Em uma ação sem precedentes, uma ONG apresentou nesta quarta-feira (18) na ONU uma denúncia contra a Itália por seu papel no envio de migrantes resgatados no mar para a Líbia, onde tiveram que enfrentar condições terríveis.
A Global Legal Action Network (GLAN), uma organização não governamental, apresentou a denúncia no Comitê de Direitos Humanos das Nações Unidas em nome de um migrante do Sudão do Sul.
O homem, que atualmente reside em Malta, tinha 19 anos quando em 2018 foi resgatado no Mediterrâneo, juntamente com outras dezenas de migrantes, e foi enviado para a Líbia, onde foi baleado, espancado, detido arbitrariamente e obrigado a cumprir trabalhos forçados.

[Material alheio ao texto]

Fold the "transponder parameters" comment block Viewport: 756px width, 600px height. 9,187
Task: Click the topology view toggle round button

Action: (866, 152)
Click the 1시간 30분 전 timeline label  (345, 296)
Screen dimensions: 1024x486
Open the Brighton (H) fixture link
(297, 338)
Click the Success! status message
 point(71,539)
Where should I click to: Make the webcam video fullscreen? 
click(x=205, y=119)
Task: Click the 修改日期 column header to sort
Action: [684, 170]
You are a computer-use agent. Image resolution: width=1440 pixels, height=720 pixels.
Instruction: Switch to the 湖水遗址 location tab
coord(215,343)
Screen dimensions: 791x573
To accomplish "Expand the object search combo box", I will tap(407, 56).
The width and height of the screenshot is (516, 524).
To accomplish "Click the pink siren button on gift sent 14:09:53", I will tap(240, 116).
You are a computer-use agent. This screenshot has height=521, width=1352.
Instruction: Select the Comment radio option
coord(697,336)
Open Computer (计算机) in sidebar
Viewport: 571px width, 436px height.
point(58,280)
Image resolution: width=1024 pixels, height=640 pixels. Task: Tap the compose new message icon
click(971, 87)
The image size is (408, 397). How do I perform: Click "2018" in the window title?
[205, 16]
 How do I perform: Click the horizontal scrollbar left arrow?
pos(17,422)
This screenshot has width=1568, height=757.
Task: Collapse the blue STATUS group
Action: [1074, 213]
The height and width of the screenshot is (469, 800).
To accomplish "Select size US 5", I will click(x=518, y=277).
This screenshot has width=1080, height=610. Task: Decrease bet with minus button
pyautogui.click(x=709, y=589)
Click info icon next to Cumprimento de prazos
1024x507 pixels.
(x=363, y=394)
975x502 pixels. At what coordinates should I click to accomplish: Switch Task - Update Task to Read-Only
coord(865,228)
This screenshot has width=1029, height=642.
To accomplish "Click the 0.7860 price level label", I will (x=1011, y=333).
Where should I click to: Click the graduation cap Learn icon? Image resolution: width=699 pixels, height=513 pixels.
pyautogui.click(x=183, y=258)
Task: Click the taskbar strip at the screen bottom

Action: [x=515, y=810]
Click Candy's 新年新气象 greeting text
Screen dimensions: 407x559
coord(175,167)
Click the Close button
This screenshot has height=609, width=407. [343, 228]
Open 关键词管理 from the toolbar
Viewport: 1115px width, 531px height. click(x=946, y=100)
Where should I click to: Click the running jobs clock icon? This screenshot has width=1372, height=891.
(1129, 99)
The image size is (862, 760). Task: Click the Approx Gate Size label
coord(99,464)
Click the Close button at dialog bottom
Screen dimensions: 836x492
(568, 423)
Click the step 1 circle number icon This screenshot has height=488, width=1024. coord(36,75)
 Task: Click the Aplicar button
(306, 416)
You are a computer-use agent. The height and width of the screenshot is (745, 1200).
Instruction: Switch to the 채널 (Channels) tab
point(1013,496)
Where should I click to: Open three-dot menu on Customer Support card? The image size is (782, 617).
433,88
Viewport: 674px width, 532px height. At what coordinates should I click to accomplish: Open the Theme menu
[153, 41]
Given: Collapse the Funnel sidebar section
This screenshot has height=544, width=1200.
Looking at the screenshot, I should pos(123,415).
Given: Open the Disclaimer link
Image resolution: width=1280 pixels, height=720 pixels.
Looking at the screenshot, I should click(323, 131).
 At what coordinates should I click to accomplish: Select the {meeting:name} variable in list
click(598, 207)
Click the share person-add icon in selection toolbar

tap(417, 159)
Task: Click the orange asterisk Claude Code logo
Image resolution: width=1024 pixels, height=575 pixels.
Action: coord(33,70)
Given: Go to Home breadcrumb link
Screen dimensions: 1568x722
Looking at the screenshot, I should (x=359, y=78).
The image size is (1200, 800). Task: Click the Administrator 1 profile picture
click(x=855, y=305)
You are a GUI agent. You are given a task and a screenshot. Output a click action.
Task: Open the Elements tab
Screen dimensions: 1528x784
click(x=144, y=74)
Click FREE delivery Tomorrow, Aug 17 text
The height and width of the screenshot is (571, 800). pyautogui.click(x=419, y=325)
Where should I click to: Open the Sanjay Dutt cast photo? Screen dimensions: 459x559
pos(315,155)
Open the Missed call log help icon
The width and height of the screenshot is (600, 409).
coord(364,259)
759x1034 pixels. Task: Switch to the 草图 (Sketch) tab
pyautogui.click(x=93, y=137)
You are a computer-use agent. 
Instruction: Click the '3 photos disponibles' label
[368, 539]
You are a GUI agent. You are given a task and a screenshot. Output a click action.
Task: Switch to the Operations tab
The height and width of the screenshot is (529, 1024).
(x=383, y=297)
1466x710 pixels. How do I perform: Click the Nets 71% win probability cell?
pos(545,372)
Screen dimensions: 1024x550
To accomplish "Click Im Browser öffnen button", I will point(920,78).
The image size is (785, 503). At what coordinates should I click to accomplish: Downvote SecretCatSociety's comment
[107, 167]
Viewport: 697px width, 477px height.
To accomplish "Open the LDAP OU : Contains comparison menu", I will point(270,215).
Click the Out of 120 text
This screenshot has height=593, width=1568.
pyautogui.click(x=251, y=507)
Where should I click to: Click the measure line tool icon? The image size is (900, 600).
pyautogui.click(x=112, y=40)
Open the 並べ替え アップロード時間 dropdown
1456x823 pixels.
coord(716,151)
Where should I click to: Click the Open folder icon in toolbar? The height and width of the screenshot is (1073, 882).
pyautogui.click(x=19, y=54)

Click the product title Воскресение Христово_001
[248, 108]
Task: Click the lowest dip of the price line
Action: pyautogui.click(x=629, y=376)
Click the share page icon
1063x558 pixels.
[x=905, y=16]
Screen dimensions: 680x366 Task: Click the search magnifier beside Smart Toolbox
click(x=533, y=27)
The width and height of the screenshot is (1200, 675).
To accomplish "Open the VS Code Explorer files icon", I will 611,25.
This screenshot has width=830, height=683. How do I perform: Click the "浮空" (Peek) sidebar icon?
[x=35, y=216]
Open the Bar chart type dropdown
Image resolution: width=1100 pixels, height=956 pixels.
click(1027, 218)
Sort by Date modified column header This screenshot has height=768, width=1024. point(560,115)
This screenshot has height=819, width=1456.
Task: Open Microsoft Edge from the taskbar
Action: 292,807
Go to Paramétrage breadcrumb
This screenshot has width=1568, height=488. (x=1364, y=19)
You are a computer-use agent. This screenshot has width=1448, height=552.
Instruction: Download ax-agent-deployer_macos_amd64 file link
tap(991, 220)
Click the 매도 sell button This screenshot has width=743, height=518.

Segundo a ONG, esta é a primeira denúncia que trata da questão dos chamados "privatised push-backs" ("expulsões privatizadas"), um mecanismo segundo o qual os Estados da União Europeia contratam embarcações comerciais para devolver refugiados e outros que precisam de proteção a locais inseguros.
O texto sustenta que esses Estados transformaram navios mercantes privados em instrumentos do chamado "refoulement", - a devolução de refugiados para lugares onde sofrem perseguição e tortura - algo que é ilegal pelo direito internacional.
- 'Fórmula de abuso' -
"O que estamos observando é uma tendência preocupante em que o resgate de pessoas desesperadas no mar está sendo terceirizado para embarcações mercantes não treinadas e mal equipadas", declarou o chefe do GLAN, Gearoid O Cuinn, em comunicado, alertando que "é uma fórmula de abuso".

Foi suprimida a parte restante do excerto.